▶ [TASK OBJECTIVE] With pictures excluded, retype exactly every line from the one containing "This screenshot has height=697, width=966." to the end of the records below.

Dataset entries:

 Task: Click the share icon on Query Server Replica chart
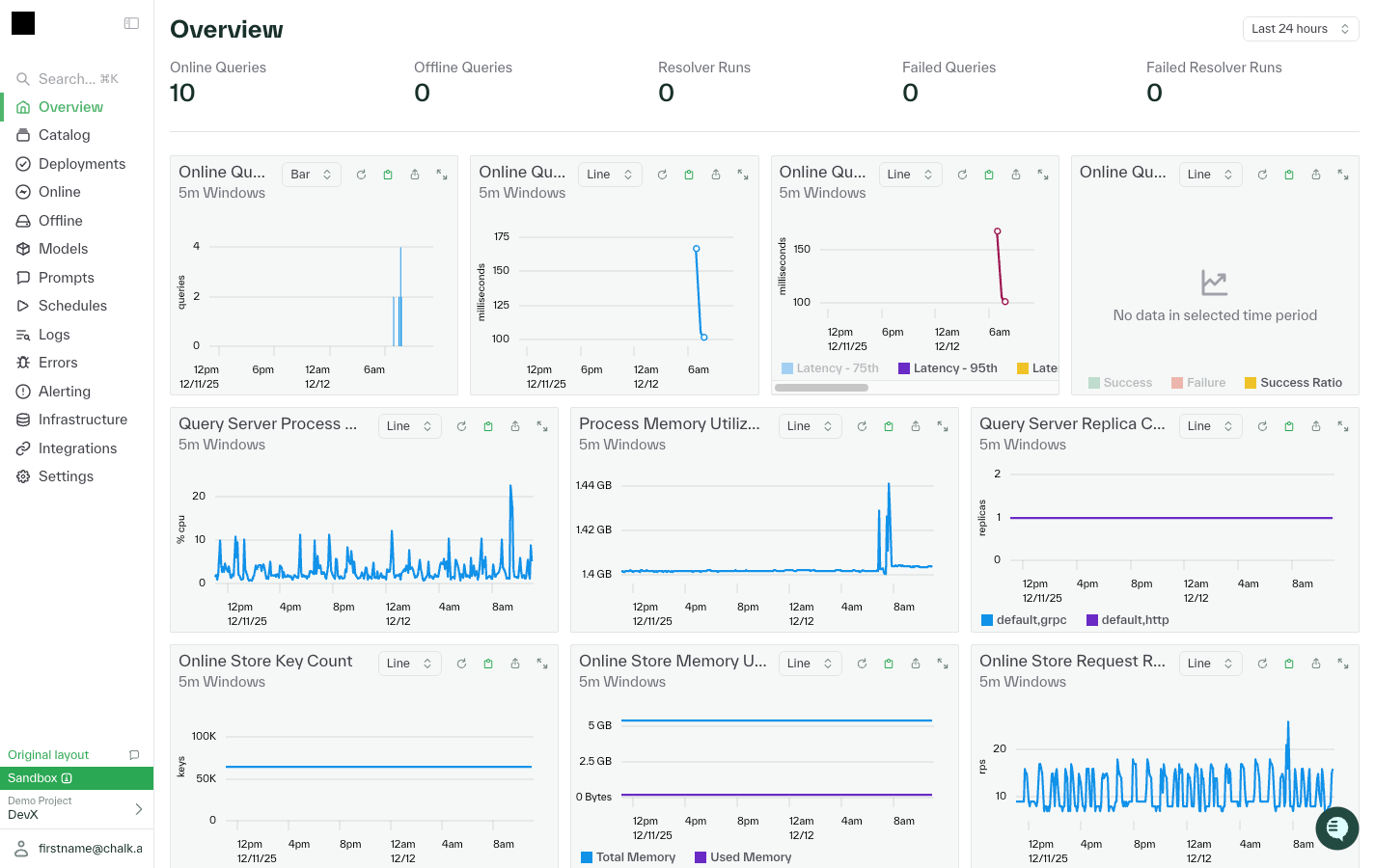(1316, 426)
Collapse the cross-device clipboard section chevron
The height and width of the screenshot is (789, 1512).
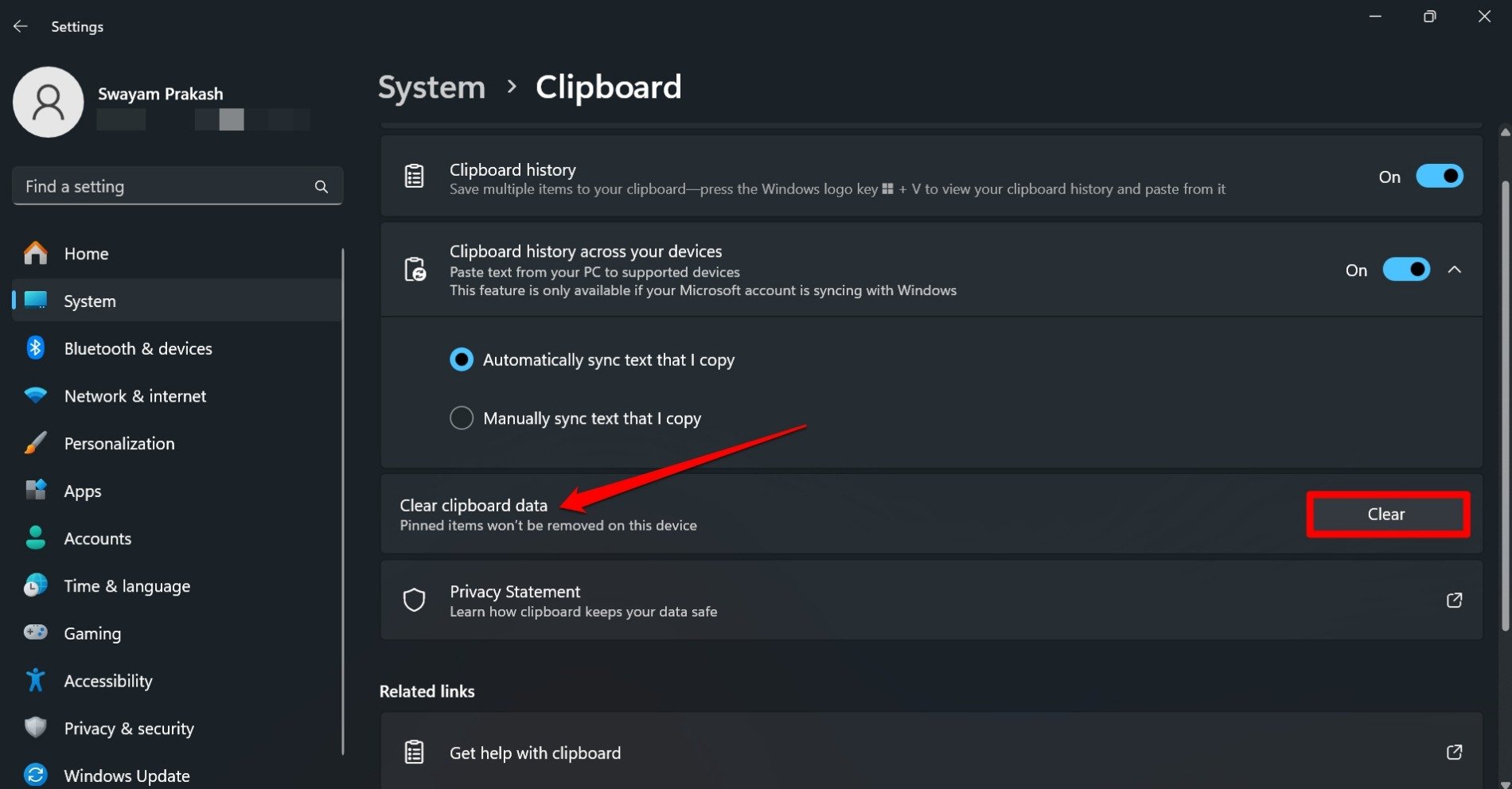pyautogui.click(x=1455, y=270)
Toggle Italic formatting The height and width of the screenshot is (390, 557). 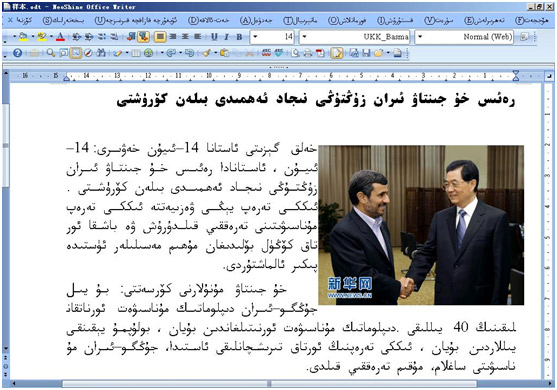click(226, 37)
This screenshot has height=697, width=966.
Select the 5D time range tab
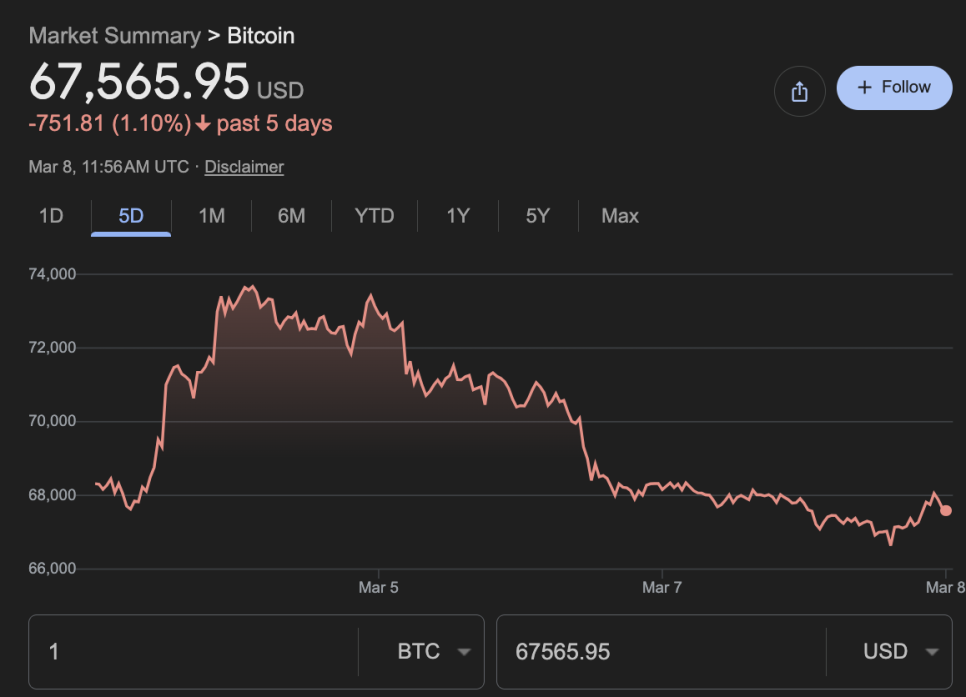(131, 216)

▶ [ANSWER FOR THIS EXERCISE]
This screenshot has height=697, width=966.
Select the 5D time range tab
(131, 216)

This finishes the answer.